La fuerte presión norteamericana sobre China para que no ayude a Rusia a romper el cerco de las sanciones y su amenaza de sanciones directas si así lo hiciera, no han logrado su objetivo. Recientemente, el canciller chino advirtió que la relación con Rusia es de importancia crucial e imposible de romper. La semana pasada se reunió con el canciller ruso, Serguéi Lavrov, quien al finalizar el encuentro señaló que los dos países “marchan juntos para construir un mundo multipolar, justo y democrático”.

Acuerdo con el FMI y cambio de régimen en la Argentina

La desestabilización política para impedir un proyecto de desarrollo nacional con inclusión social ha tomado distintas formas a lo largo de la historia argentina. En los tiempos que corren, se sintetiza en el Acuerdo firmado entre el gobierno y el FMI. El Frente de Todos tiene ahora ante sí un dilema muy profundo: la posible pérdida de legitimidad de un discurso que reivindica el desarrollo nacional y la participación popular. Lo que está en juego con este Acuerdo es algo más que una elección.

El proyecto de ley propuesto por los senadores de pagar la deuda con los recursos evadidos y fugados al exterior y el voto negativo de senadores y diputados al Acuerdo con el FMI abren el camino para una verdadera disputa contra el régimen que se quiere imponer al país. Esta disputa, sin embargo, debe darse también en un campo de batalla lacerante que toca en carne propia a la mayoría de la población: una pobreza estructural acelerada por la puja entre monopolios por apropiarse de una mayor tajada de los ingresos, la riqueza y los recursos del país. Los resultados económicos dados a conocer la semana pasada ratifican cómo el cambio de régimen se da en este escenario.

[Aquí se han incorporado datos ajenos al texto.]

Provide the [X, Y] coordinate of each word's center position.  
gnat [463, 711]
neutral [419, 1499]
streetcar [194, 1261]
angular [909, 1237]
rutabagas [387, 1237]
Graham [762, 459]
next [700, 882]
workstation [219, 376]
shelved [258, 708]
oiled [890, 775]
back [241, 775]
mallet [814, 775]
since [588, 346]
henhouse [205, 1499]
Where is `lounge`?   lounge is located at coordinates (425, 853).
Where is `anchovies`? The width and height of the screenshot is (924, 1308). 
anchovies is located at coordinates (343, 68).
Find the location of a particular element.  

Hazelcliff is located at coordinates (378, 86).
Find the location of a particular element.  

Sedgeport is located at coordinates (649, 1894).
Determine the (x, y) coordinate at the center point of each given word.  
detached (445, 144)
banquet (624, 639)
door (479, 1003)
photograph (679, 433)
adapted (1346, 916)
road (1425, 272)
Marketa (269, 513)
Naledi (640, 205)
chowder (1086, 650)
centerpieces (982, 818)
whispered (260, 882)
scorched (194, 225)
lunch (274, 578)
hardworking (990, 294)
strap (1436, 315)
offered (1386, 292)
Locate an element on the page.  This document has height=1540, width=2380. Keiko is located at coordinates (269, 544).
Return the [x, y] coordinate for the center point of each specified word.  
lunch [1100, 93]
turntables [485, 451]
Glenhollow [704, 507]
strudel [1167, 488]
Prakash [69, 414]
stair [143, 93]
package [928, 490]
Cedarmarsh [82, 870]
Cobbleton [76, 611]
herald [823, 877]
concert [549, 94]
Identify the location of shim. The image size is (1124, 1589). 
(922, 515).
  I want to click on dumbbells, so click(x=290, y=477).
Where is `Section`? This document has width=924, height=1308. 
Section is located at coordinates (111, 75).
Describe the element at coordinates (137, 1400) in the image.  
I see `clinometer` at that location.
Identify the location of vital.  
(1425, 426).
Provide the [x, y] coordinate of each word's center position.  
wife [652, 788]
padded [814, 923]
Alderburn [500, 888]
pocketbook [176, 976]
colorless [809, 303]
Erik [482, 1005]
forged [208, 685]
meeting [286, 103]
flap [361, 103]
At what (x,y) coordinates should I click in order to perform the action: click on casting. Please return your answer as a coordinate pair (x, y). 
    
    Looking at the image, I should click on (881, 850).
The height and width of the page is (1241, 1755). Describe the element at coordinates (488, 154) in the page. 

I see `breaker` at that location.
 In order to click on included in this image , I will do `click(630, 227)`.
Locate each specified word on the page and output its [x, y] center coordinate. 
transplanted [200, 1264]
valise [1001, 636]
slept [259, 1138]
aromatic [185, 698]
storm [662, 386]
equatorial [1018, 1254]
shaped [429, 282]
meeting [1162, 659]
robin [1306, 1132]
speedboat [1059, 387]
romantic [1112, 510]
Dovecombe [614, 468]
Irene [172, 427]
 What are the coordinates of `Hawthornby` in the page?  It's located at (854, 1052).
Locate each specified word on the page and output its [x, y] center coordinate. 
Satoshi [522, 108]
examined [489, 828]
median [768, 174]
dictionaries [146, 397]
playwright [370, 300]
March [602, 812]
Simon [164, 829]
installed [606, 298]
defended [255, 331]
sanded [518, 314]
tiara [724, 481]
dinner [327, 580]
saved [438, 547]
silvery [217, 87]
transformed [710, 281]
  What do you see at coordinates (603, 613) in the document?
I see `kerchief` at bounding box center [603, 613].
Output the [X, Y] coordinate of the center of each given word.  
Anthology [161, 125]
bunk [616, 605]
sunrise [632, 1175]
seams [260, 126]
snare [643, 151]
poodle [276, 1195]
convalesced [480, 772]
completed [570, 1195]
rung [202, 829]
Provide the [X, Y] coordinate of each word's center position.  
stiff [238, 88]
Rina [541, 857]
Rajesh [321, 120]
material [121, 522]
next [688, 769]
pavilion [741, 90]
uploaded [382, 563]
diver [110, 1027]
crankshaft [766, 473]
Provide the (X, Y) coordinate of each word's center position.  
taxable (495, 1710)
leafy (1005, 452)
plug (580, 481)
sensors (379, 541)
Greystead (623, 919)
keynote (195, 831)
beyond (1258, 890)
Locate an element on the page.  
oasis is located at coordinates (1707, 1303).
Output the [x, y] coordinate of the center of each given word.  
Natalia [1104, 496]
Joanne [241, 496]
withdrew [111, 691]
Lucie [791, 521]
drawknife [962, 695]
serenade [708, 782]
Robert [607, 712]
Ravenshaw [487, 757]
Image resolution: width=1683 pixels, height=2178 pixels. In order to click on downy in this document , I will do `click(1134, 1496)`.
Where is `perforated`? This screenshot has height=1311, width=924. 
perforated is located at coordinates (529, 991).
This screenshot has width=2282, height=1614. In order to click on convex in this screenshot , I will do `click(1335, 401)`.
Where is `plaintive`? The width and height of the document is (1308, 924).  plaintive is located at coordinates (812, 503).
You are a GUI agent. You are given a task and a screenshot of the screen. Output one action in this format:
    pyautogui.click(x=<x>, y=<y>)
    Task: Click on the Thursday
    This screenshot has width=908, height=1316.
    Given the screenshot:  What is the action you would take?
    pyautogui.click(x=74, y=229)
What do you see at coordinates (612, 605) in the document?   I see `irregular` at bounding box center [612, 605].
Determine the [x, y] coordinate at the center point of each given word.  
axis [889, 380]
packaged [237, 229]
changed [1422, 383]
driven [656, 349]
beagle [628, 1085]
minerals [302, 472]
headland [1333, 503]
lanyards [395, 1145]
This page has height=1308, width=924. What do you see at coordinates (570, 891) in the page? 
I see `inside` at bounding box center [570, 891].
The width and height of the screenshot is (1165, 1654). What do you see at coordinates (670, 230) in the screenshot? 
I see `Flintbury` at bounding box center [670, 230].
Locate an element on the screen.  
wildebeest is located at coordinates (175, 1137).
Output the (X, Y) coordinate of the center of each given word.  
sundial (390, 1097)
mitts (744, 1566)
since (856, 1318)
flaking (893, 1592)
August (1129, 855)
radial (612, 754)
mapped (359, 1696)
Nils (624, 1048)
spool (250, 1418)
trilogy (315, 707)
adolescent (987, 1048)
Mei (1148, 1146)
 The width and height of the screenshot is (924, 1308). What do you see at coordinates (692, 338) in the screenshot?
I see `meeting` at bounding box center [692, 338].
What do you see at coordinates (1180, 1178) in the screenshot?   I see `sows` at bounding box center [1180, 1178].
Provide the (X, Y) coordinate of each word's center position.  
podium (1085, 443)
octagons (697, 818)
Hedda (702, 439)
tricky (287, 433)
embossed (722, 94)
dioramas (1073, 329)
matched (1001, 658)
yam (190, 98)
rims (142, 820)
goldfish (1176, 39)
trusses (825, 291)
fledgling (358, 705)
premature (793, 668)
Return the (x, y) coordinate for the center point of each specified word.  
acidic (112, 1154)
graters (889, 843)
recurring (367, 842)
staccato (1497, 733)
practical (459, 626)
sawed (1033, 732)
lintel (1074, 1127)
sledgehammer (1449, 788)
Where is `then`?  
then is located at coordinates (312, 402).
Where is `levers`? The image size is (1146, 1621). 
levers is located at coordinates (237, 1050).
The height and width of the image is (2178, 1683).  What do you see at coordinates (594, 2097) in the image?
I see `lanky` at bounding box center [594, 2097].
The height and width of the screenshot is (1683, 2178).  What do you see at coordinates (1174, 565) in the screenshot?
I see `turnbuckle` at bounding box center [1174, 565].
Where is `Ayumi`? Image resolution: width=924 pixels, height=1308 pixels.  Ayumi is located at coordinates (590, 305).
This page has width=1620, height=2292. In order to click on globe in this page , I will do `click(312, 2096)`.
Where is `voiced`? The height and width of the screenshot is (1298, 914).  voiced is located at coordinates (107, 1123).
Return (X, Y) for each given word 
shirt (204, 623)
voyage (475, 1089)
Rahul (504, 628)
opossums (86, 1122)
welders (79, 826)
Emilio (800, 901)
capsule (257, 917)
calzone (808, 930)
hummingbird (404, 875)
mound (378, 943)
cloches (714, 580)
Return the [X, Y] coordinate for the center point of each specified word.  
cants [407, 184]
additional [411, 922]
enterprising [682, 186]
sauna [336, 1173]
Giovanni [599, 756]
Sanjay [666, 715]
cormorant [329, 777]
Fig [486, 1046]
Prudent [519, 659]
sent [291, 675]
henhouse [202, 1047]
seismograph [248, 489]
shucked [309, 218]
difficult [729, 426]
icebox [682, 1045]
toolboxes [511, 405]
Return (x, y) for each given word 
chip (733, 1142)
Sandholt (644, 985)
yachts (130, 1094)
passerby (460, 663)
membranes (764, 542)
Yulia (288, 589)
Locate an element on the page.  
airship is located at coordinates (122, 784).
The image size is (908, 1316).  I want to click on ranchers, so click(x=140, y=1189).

Hoy la mitad de la fuerza de trabajo está desocupada o tiene un trabajo precario: sólo 1 de cada 3 trabajadores tiene un trabajo privado formal y el salario medio real no cubre una canasta básica familiar. En este contexto, se puede decir que “sólo el 35% de los hogares urbanos no ha transitado por la pobreza en estos últimos 3 años” y que la inflación es la principal arma de desestabilización política.

El gobierno no puede dilatar fuerzas conformando “grupos de terapia” sin representación de “los de abajo”. Estos “diálogos”, inevitablemente, terminan en la nada o en adopción de medidas intrascendentes. Tampoco puede negar la legitimidad de los reclamos de movimientos sociales ante la falta de comida en los comedores populares y la ausencia de medios de vida para los 2 millones de personas que esperan ingresar algún día al Plan Potenciar Trabajo. Creer que estos reclamos son “extorsión política” es más que un suicidio político y augura tiempos muy turbulentos.